To perform co-localization analysis using super-resolution STED (stimulated emission depletion) microscopy, antibodies against several proteins of interest including Dsg1, Dsg3, Pg and Dp were selected. Figure 1 depicts a representation of a desmosomal sub-unit, showing the localization of each protein as described in the literature, sizes and distances depicted are mostly based on the work of North et al. (20). To sensitively detect co-localization of the proteins, antibodies against epitopes in close proximity within the desmosomal intracellular region were selected (Figure 1A). Only exception was a mouse anti-Dsg3-IgG (aDsg3(b), Figure 1A), which was used for co-staining with the rabbit anti-Dsg1-IgG. It was the only suitable mouse anti-Dsg3-IgG available to us and was directed against the extracellular region of Dsg3 instead. For all other experiments, the rabbit anti-Dsg3 IgG (aDsg3-a), directed against the intracellular domain was used (Figure 1A). For comparison, the size of a primary-secondary-antibody-dye stack is depicted (Figure 1B). STED microscopy which shows a much more precise local resolution of each fluorophore was employed. As a result, compared to already high-resolution confocal images co-localization values for each protein were about 2-3 times lower (Figure 1C). In addition, software settings were adjusted to recognize co-localization when at least 50 pixels were overlapping to minimize background staining which reduced co-localization values by about 8-fold compared to a pixel by pixel matching.

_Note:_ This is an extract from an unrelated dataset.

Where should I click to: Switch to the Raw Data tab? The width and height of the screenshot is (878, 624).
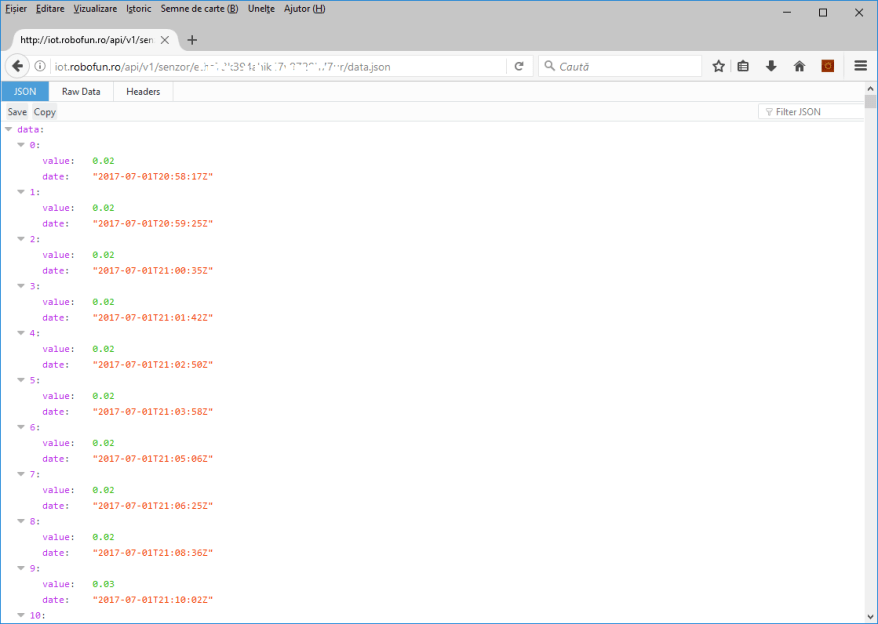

The first set of experiments was carried out using the ex vivo human skin model as described before (21). Immunostaining for the two layer-specific markers loricrin and keratin14 were suitable to give a good indication for the granular layer (GL) and basal layer (BL) in human epidermis, respectively (Figure 2A). The staining of the two proteins in two consecutive sections from the same donor sample was used to differentiate between GL, spinous layer (SL) and BL. A gradient with increasing ratios of Dsg1 to Dsg3 staining towards more superficial layers was found (Figures 2B and S1). This revealed the well-known superficial localization of Dsg1 and the more basal-dominant localization of Dsg3 observed in patient skin biopsies (1). Both Dsg 1 and Dsg3 showed a relatively uniform distribution along cell borders. No major differences were observed between the apical (BLA) and lateral side (BLL) of keratinocytes in the basal layer. Similarly, the desmosomal plaque proteins Dp and Pg showed a mostly uniform distribution across all epidermal layers.

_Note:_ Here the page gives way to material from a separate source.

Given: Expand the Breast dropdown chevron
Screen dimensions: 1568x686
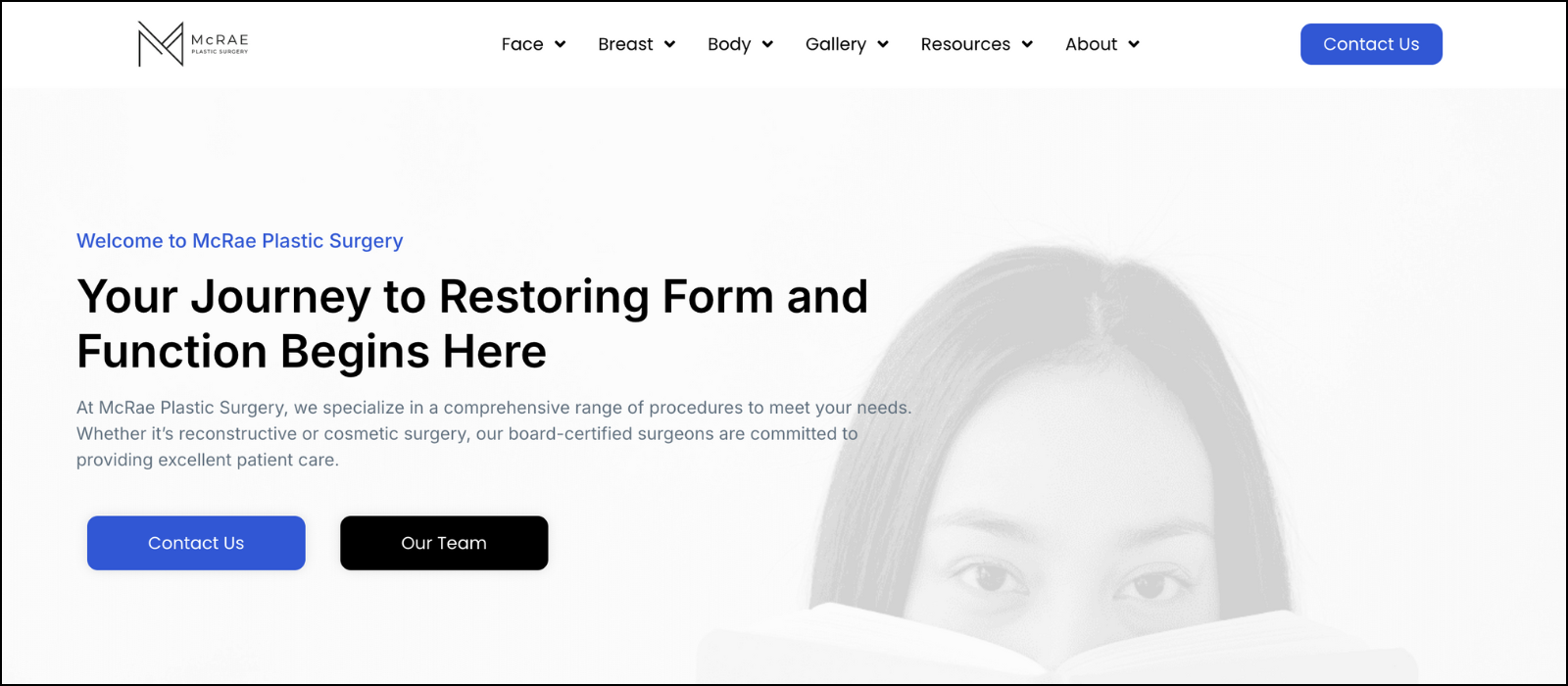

The co-localization of Dsg1 with Dsg3 did not show a correlation with the expression ratio of Dsg1 to Dsg3 and instead showed a linearly decreasing trend from basal to apical (Figures 2D, 3A, B right most column). In the spinous layer (SL) the proportion of the two proteins was the most equal (Figures 2B, C). Despite the low amount of Dsg1 in the basal layer, the co-localization with Dsg3 was the highest for all layers. No difference between BLA and BLL was observed.

Co-localization of Dsg3 with Dp showed no significant difference between BLA and BLL but increased significantly towards SL and GL. However, co-localization of Dsg3 and Dp in the GL was still significantly higher than in the basal layer (Figures 3A, B, left column). For Dsg1, the situation was comparable with no significant difference in co-localization with Dp between BLA and BLL and the highest degree of co-localization within SL. However, co-localization of Dsg1 with Dp in the GL was similarly low as within the BL (Figures 3A, B second column).

In most layers, co-localization of Dsg1 and Dsg3 with Pg was higher than with other desmosomal components. Co-localization of Dsg3 with Pg was highest in SL and relatively lower in all other layers (Figures 3A, B third column). In contrast, for Dsg1 a relatively higher and constant co-localization with Pg across all epidermal layers was observed (Figures 3A, B fourth column).

With STED microscopy it was possible to achieve a resolution on a single desmosome level (Figure 3C). The desmosomes featured the typical structure with two neighbouring areas of Dp immunostaining labelling the desmosomal plaques. On this scale, desmosomes (Figure 3C white arrows) or domains which contain either one of the two isoforms only (Figure 3C white arrow heads). Desmosomes in GL displayed very little co-staining of Dsg1 or Dsg3 with Dp (Figure 3).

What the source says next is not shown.